#### Excerpted passage:
★ ★ ★ ★ ★

# Self feeding, single serving, rocket grill



## new old timer (Jan 15, 2019)

Well, seeing how I'm new to this forum, I thought I would start to share some things that I do that might seem a little strange (and there are quite a few). This is a rocket stove design made from 6" stove pipe, buried in the ground are two 90deg elbows and a short piece between them (because you need a little space between the wood tube and the taller heat riser tube) to keep any flames from ever reaching the meat. 

I usually cook on this while I'm working on a piece of land that I have for deer hunting. It's always just me so it's designed for one person only, but I have other designs that use self-feeding/rocket stove technology that will accommodate a small hog. 

This particular design burns fairly slowly and produces no smoke at all. The below pics of a turkey thigh cooking where taken during the cook but you can't see any smoke coming out anywhere. The air flow goes down the wood tube and out of the heat riser and burns very cleanly without making the meat black from soot. You can hear a slight roar as it burns, this is why it's called a "rocket" stove.

The pics were taken 30 minutes apart and you can see the sticks getting shorter as they burn and then drop down (hence self-feeding). I cooked a big sweet potato after the thigh was done before the sticks were gone. I never had to touch the sticks as they burned, and they lasted 3 hours.

Anyway, just wanted to share some stuff with you guys/gals, I hope you find it interesting and I hope I put it in the right section.

_new old timer_


----------



## new old timer (Jan 15, 2019)

I need to make a correction, I said that I didn't touch the sticks but now I remember swapping out the one with the bend in it, as it would not fall down, my bad!, I usually don't mess with it and they drop just fine.

_new old timer_


----------



## roadfix (Jan 15, 2019)

★ ★ ★ ★ ★

#### Provided data:

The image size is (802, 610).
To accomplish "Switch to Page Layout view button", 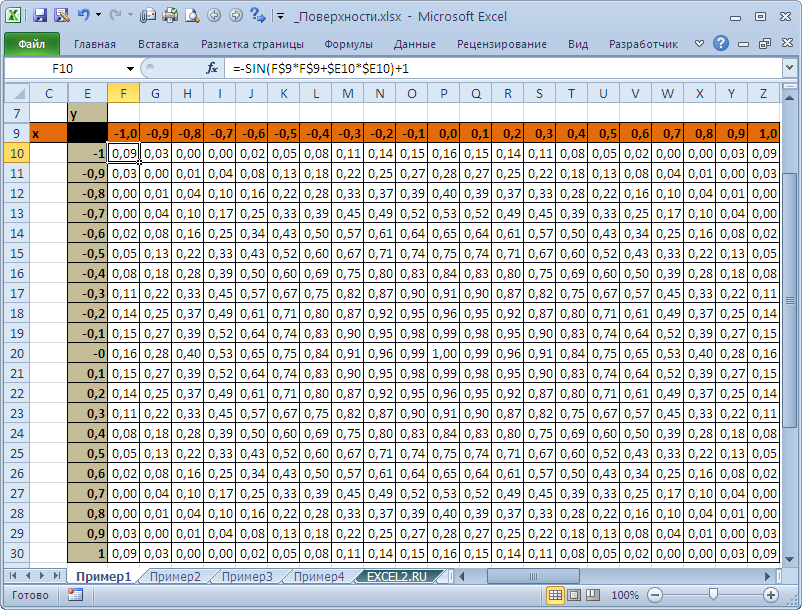I will (x=575, y=595).
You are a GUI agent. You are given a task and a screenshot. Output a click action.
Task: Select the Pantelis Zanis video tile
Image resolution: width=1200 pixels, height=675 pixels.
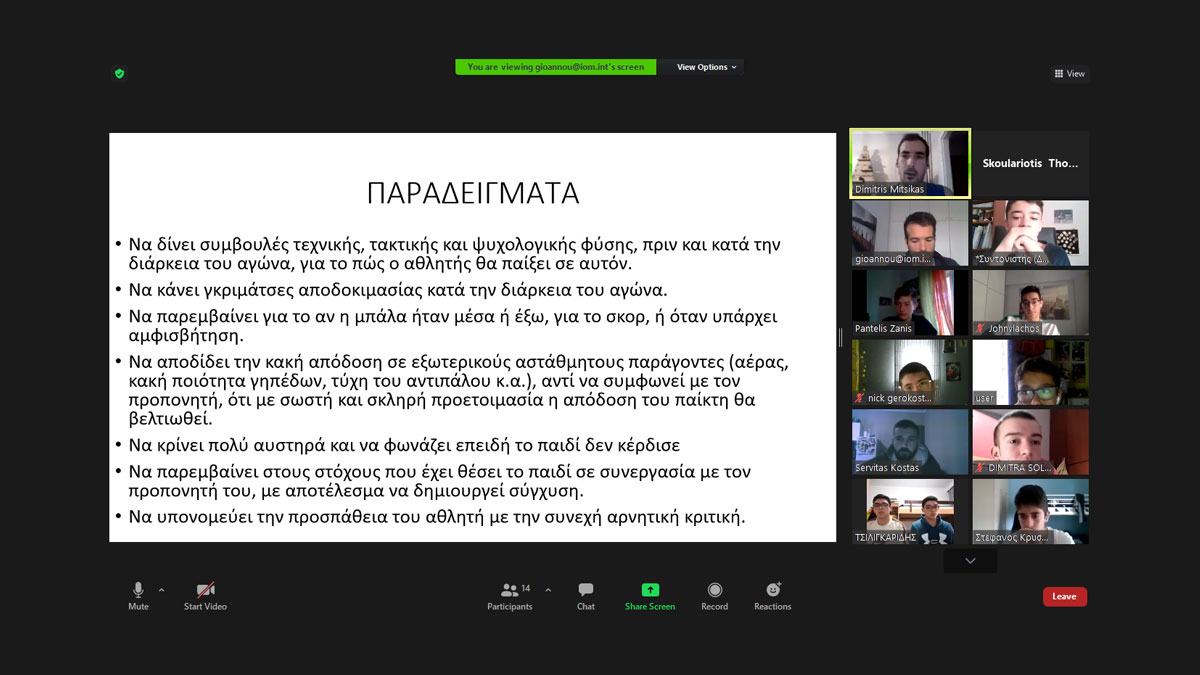910,302
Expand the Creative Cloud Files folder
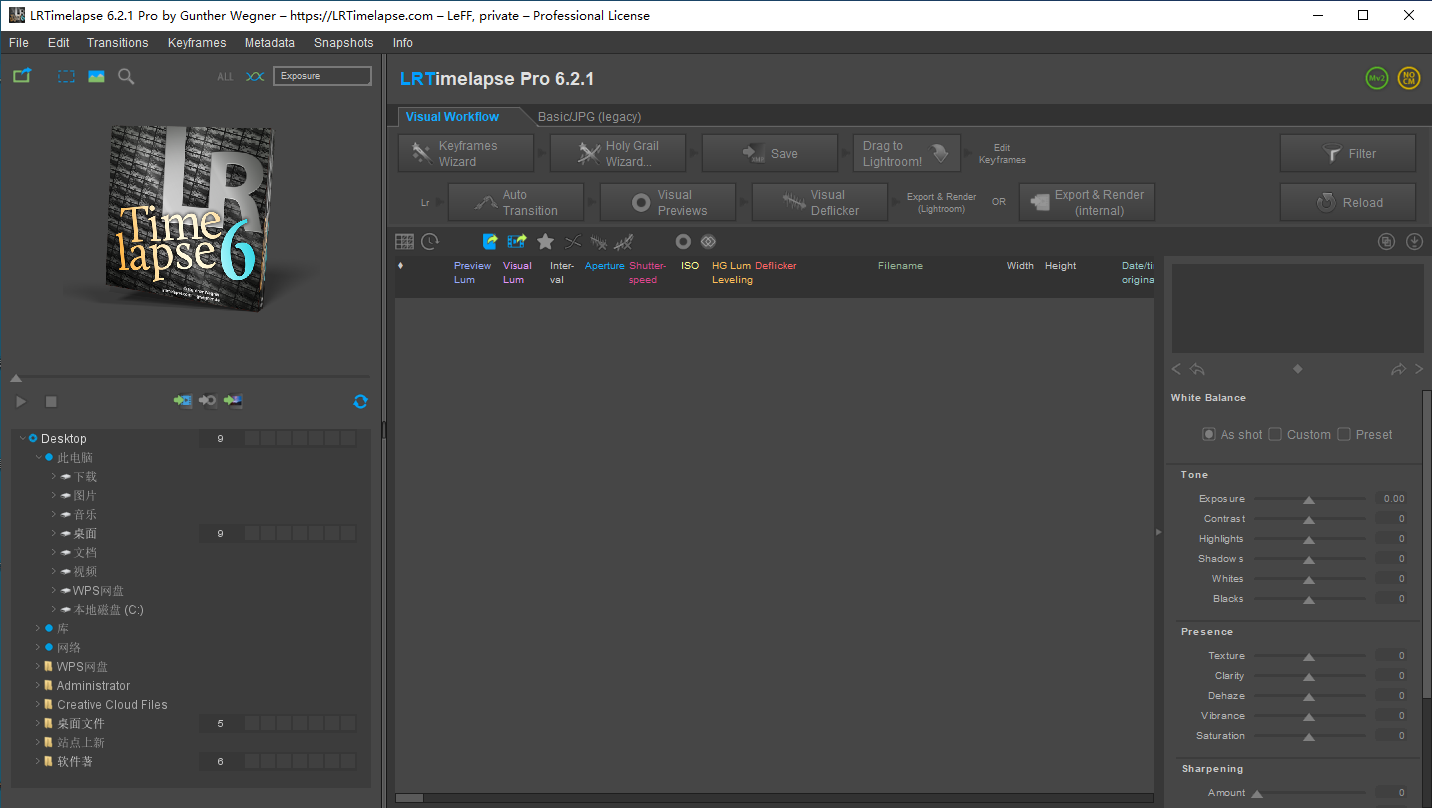This screenshot has height=808, width=1432. (x=38, y=704)
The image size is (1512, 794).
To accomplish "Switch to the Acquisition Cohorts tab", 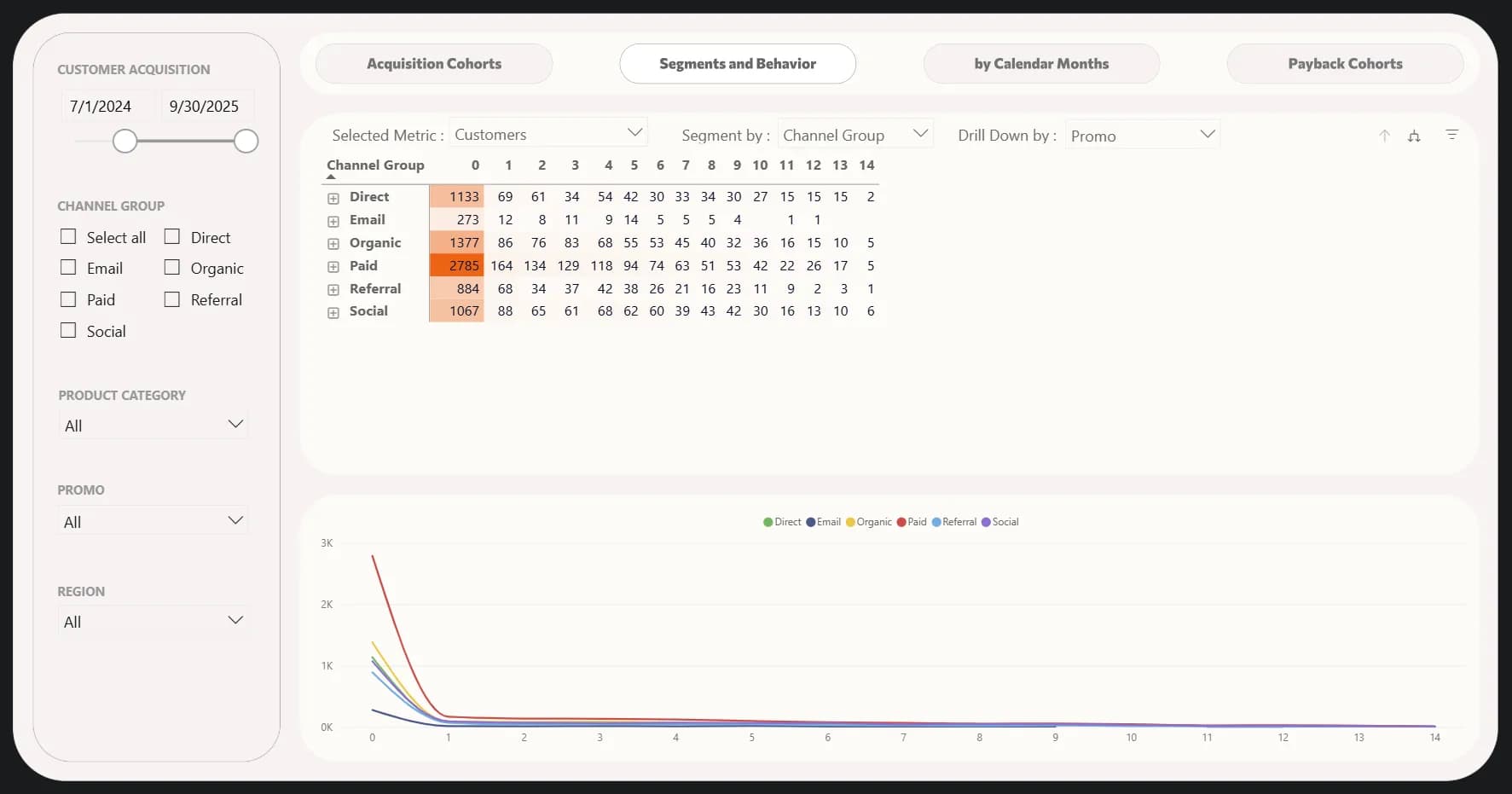I will pos(433,64).
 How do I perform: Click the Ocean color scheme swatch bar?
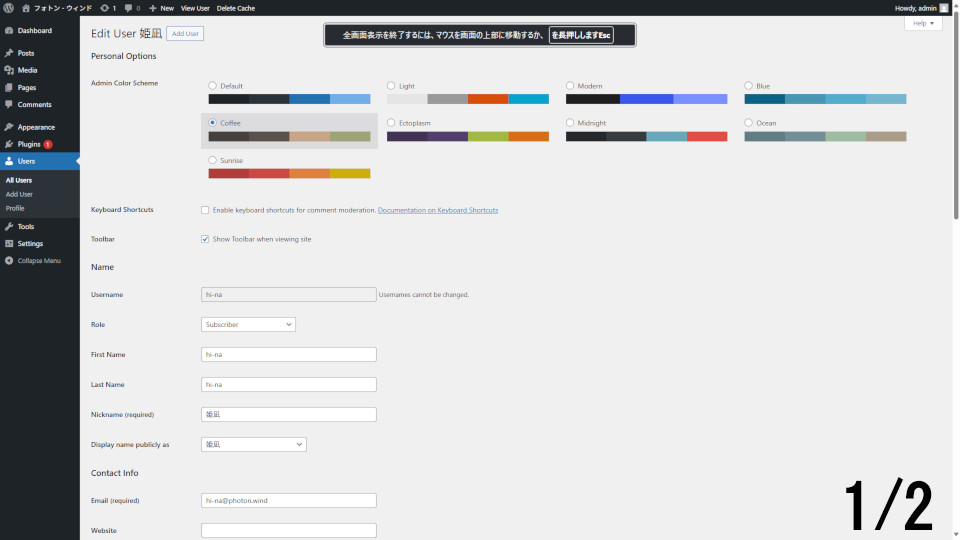click(825, 136)
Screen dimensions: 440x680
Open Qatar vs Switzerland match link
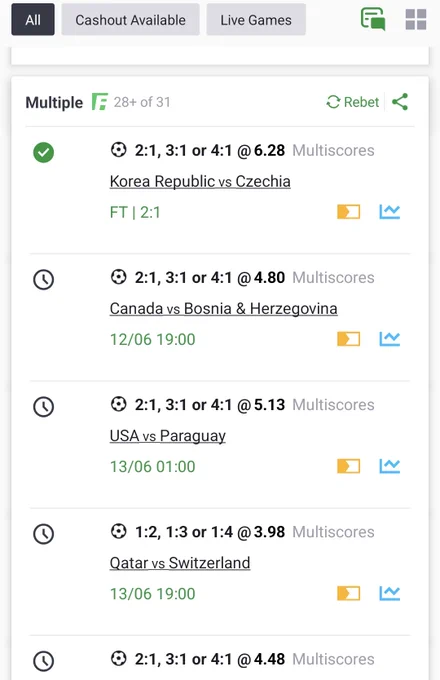click(x=179, y=562)
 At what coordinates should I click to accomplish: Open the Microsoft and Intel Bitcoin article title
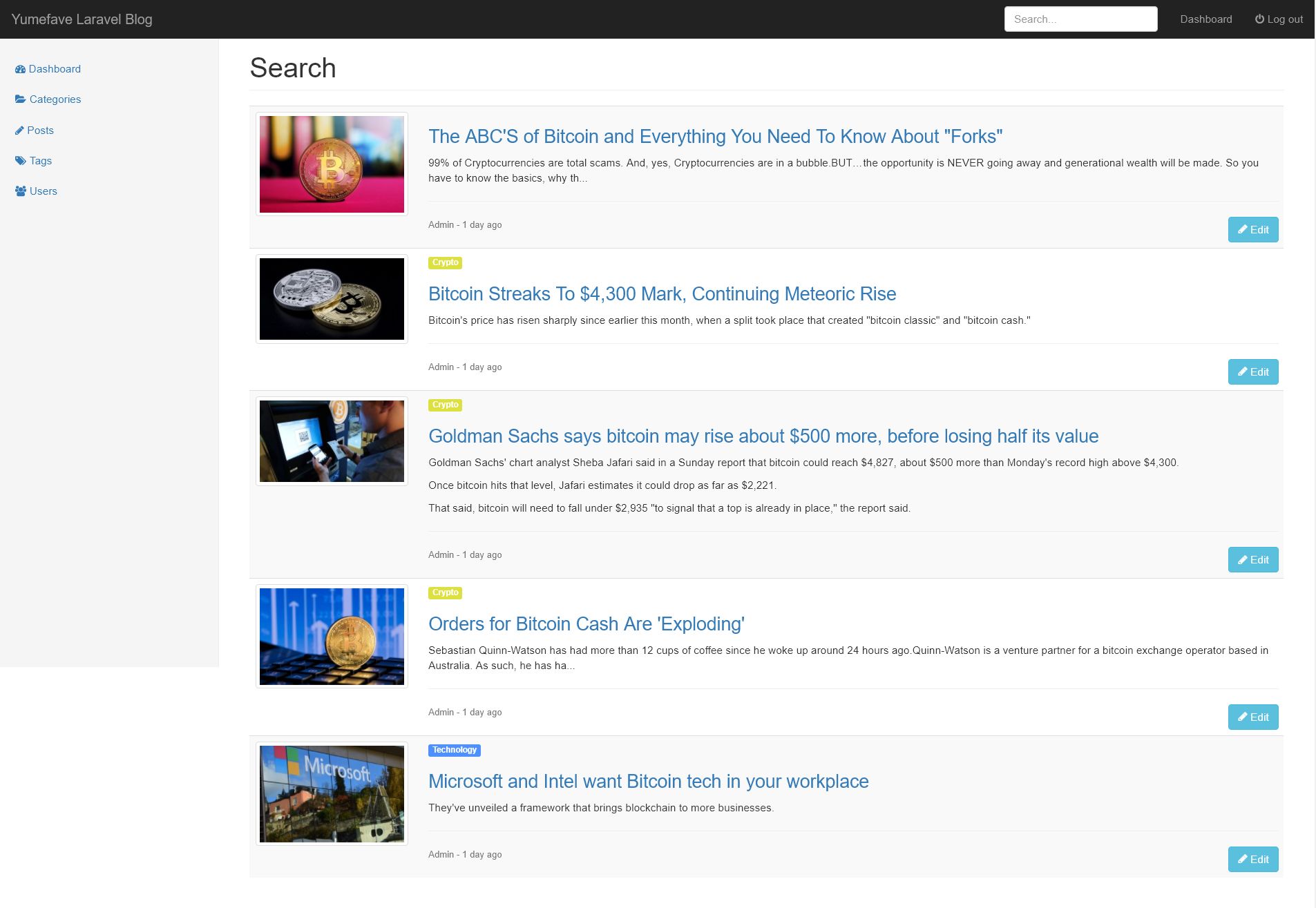click(x=648, y=781)
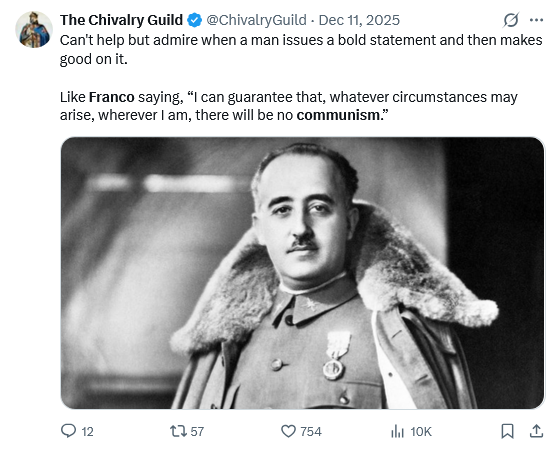Click the 10K views count
The height and width of the screenshot is (451, 559).
pos(421,432)
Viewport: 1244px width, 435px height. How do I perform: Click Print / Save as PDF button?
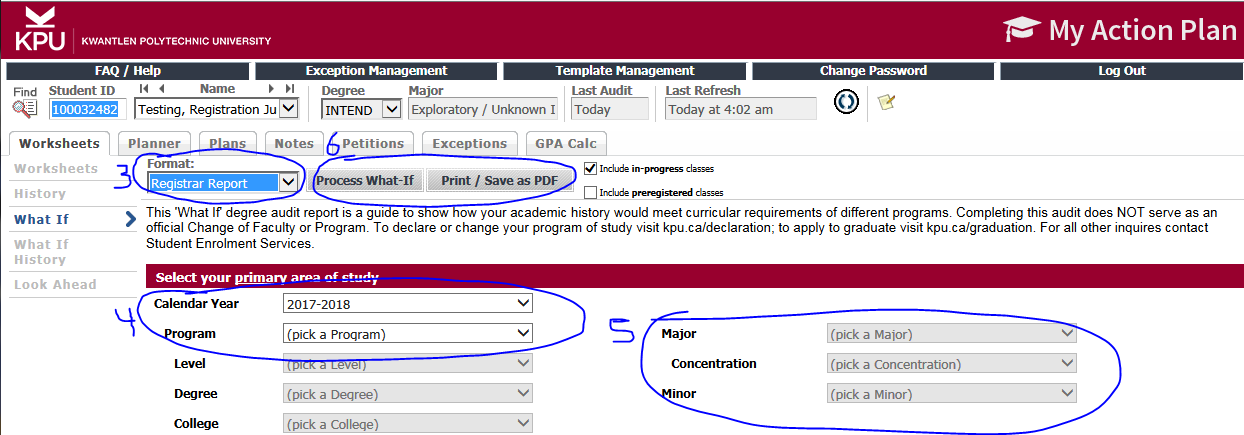point(499,181)
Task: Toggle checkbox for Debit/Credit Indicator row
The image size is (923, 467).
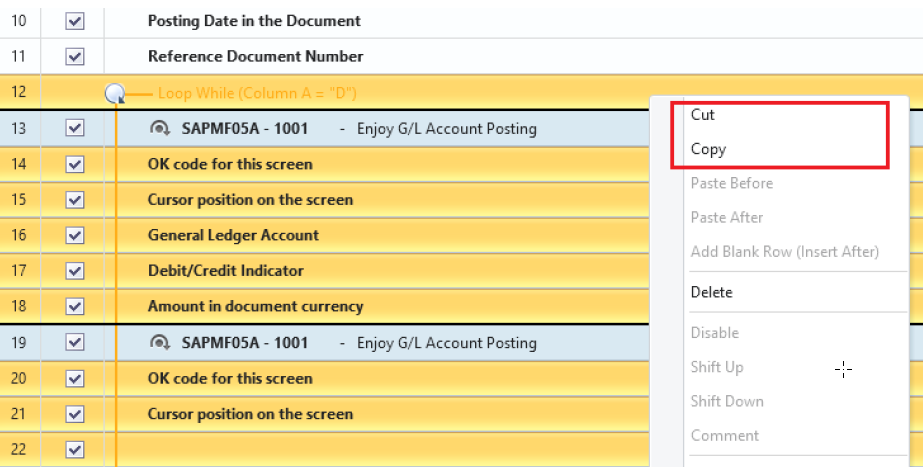Action: [74, 271]
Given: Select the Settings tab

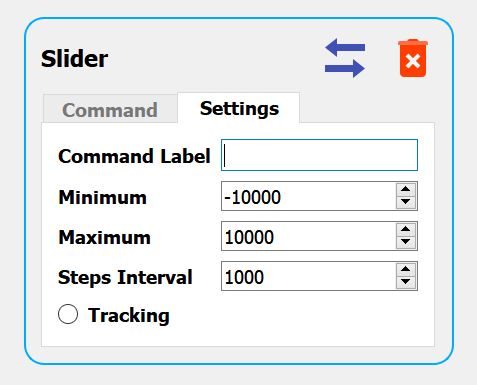Looking at the screenshot, I should coord(239,108).
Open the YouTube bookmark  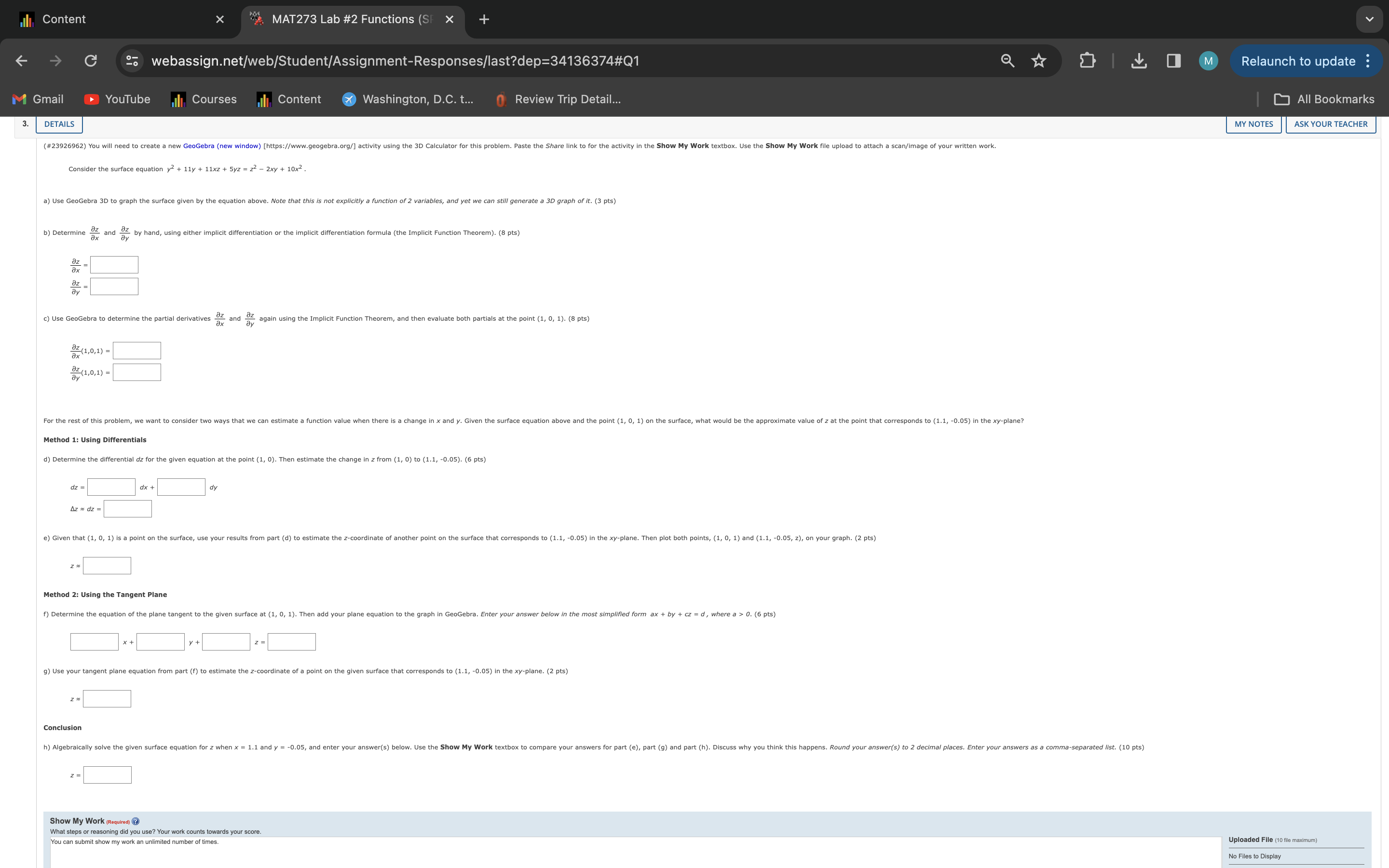[117, 99]
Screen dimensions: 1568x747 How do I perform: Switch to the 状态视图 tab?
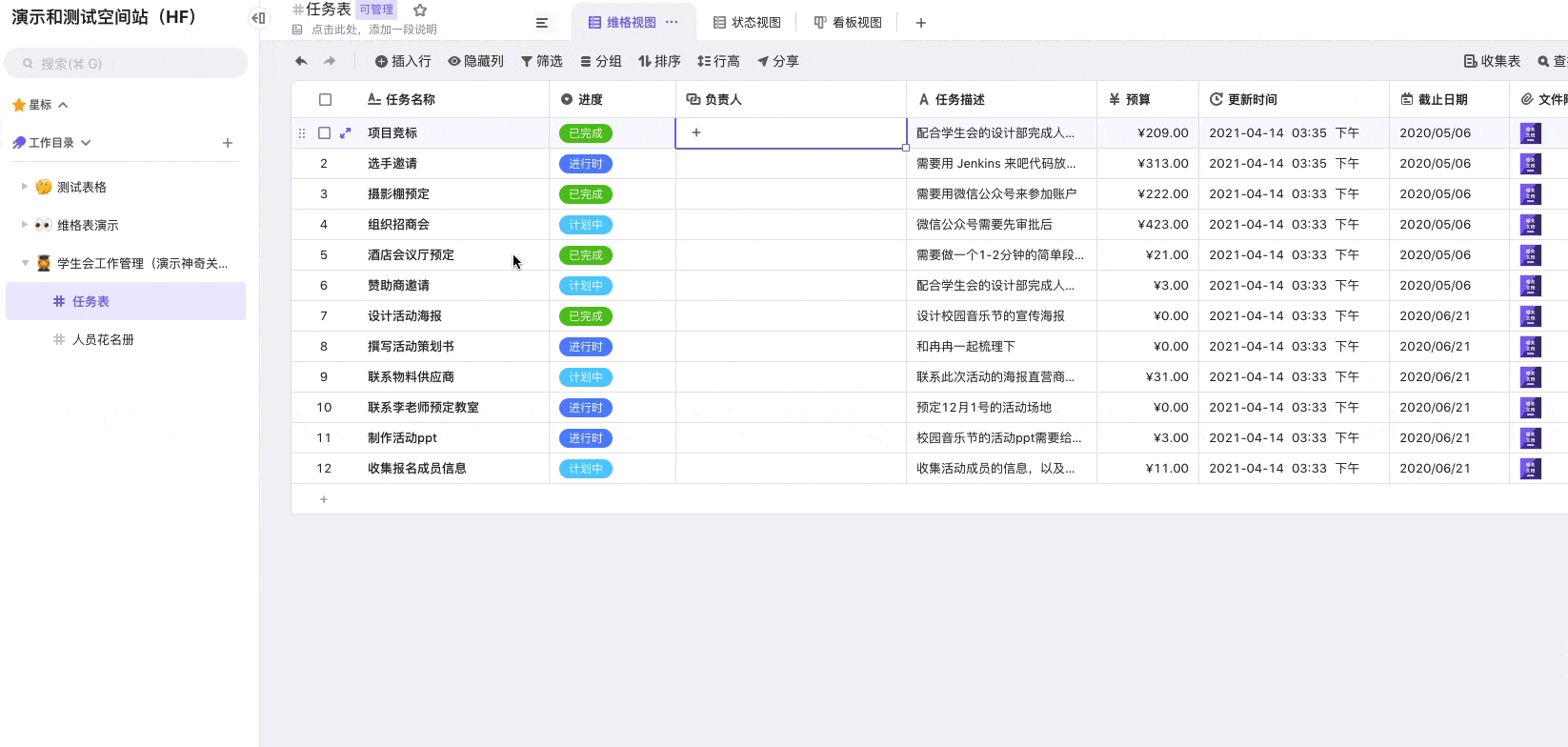click(x=748, y=23)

★ ★ ★ ★ ★

#### Stated goal 1:
Rewrite the stretch of the rocket grill thread from "The pics were" through "the right section.", putting "ear of corn" in place of "sweet potato".
#### Stated goal 2:
Answer these questions from the rocket grill thread:
(a) What size stove pipe is the grill made from?
(b) How long did the sticks last?
(c) Which stick did the poster swap out?
#### Stated goal 3:
Continue the rocket grill thread from where it stops.

#### Exercise output 1:
The pics were taken 30 minutes apart and you can see the sticks getting shorter as they burn and then drop down (hence self-feeding). I cooked a big ear of corn after the thigh was done before the sticks were gone. I never had to touch the sticks as they burned, and they lasted 3 hours.

Anyway, just wanted to share some stuff with you guys/gals, I hope you find it interesting and I hope I put it in the right section.

#### Exercise output 2:
(a) 6" stove pipe.
(b) 3 hours.
(c) The one with the bend in it, because it would not fall down.

#### Exercise output 3:
I've thought of making one of those before.   There are many variations of rocket stoves out there, the simplest ones made by stacking a few cinder blocks.


----------



## new old timer (Jan 15, 2019)

Yes, I too have made some with cinder blocks, but the first one I ever made was back in the 70's and was done with two holes in the ground like a "reversed" version of what is now called a "Dakota" fire pit. The holes were small and deep to get enough length in the heat riser.

No one said "rocket stove" back then, it was something my cousin showed me that they used in the Special Forces. They were not allowed to make fires but if they did, it couldn't produce any smoke or visible flame. Even the Dakota fire pit flames can be seen from above, where as this "reverse" design keeps the flames hidden between the wood hole and the heat riser (under ground in the tunnel between them) and is not very visible from above. It's kind of hard to explain.

I wish I had some pics of one design I made that used steel tubes that feed up through  the bottom of an old gas grill with a vertical wood pipe sticking up behind it, load it up with some long sticks and it will put out some serious concentrated heat.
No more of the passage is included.